(Records drawn from a dataset)
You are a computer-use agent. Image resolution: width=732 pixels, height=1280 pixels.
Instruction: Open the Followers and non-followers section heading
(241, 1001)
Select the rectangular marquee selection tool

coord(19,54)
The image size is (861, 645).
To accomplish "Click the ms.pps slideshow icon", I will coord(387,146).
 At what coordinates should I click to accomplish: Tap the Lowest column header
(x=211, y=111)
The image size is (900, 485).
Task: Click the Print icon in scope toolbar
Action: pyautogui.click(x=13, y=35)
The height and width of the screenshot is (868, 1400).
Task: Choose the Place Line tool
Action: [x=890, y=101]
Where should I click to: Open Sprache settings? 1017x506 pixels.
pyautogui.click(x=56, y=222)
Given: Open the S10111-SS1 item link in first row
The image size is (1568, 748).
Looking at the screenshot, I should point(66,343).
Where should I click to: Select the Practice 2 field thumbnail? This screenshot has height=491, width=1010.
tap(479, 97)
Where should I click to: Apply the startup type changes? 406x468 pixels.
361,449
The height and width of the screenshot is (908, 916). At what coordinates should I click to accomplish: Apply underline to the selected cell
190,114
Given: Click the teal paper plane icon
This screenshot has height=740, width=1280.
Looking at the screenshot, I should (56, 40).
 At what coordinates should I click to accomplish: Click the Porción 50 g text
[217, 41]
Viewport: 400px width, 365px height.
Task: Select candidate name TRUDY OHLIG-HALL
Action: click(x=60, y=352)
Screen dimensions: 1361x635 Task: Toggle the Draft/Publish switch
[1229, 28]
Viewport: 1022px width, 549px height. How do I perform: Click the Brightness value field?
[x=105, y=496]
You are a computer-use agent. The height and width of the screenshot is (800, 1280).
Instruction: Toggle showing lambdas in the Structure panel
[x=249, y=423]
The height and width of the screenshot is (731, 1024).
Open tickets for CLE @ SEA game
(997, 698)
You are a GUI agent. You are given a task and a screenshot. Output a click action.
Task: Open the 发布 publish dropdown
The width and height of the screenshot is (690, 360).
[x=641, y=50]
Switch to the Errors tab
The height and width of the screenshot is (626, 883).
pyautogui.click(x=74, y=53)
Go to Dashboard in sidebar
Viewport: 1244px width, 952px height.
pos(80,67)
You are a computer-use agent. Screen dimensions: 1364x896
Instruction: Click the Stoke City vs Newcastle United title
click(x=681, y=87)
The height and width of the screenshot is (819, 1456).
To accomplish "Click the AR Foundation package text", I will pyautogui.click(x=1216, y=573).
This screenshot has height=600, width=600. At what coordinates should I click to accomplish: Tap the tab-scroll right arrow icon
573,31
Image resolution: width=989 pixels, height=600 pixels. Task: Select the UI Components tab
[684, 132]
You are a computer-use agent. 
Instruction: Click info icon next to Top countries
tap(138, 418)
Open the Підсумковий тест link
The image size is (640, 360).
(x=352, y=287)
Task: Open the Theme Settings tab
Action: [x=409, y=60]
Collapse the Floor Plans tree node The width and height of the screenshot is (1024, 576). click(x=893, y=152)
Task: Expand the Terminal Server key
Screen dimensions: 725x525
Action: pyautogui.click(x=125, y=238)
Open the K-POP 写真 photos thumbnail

**How to complete this task:** Which lines in the data above hold the string "agent"? Show each one.

**Response area:**
You are a computer-use agent. Image resolution: width=732 pixels, height=1280 pixels.
You are a computer-use agent. The height and width of the screenshot is (800, 1280).
You are a GUI agent. You are given a task and a screenshot. Output a click action.
You are a computer-use agent. Screen dimensions: 1364x896
You are a computer-use agent. 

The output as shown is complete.